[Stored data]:
◇ ◇ ◇ ◇

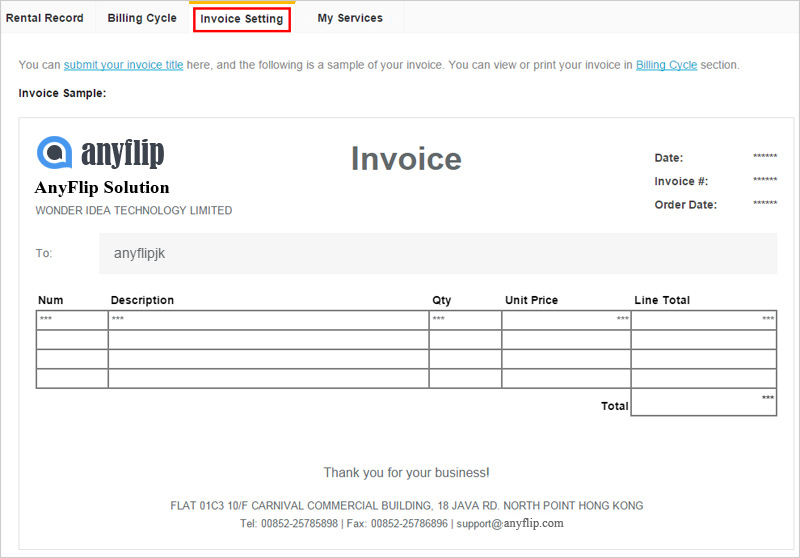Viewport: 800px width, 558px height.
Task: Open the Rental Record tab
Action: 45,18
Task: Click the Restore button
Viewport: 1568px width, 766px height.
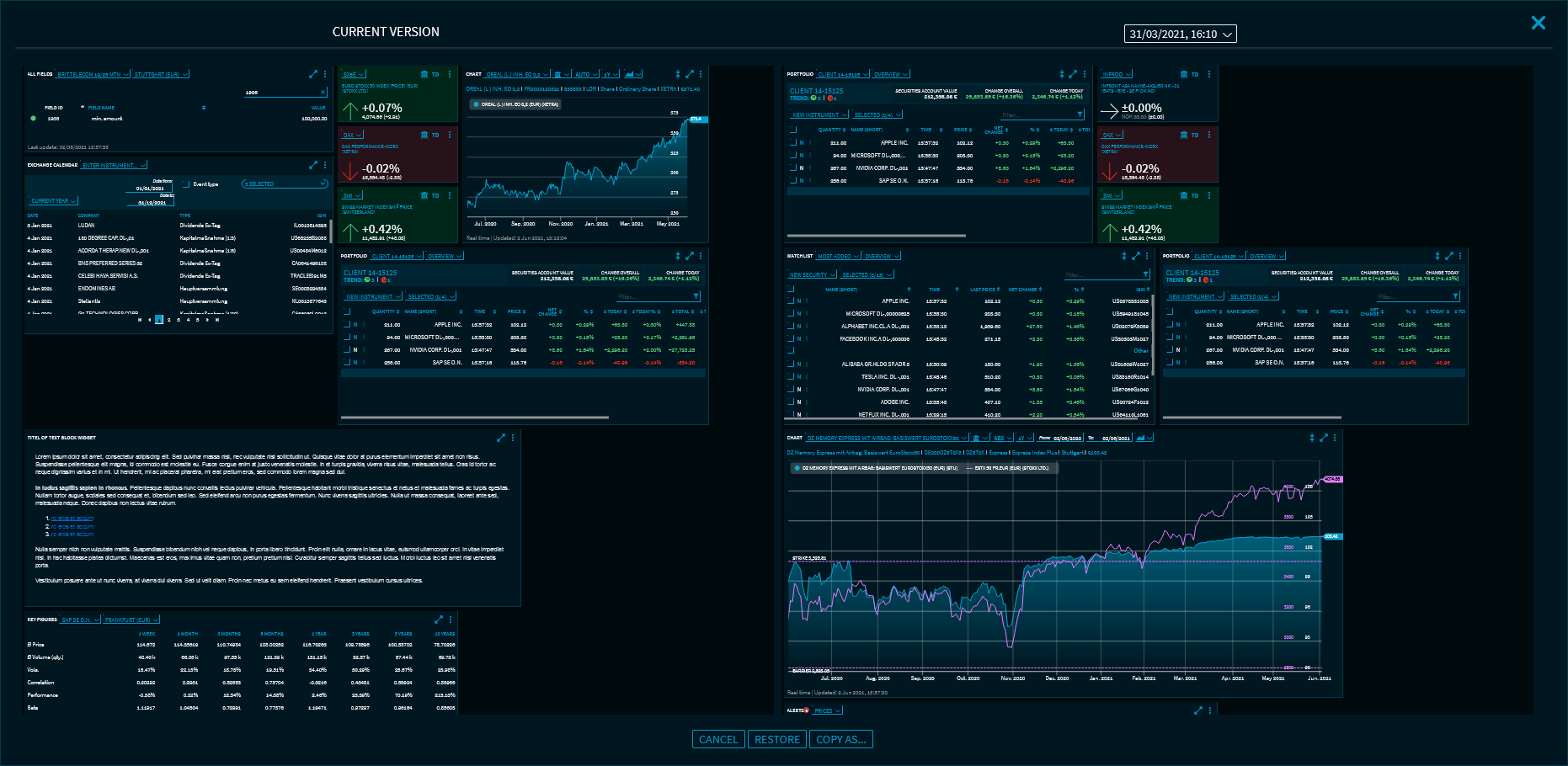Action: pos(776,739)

◇ ◇ ◇ ◇

[WORK TASK]: Find the line that contains "Task: Click the Restore button", then write out that line and each one after it, exactly and with nothing else, through the end of the entries above, without the pictures.

[RESULT FOR THIS EXERCISE]:
Task: Click the Restore button
Viewport: 1568px width, 766px height.
Action: pos(776,739)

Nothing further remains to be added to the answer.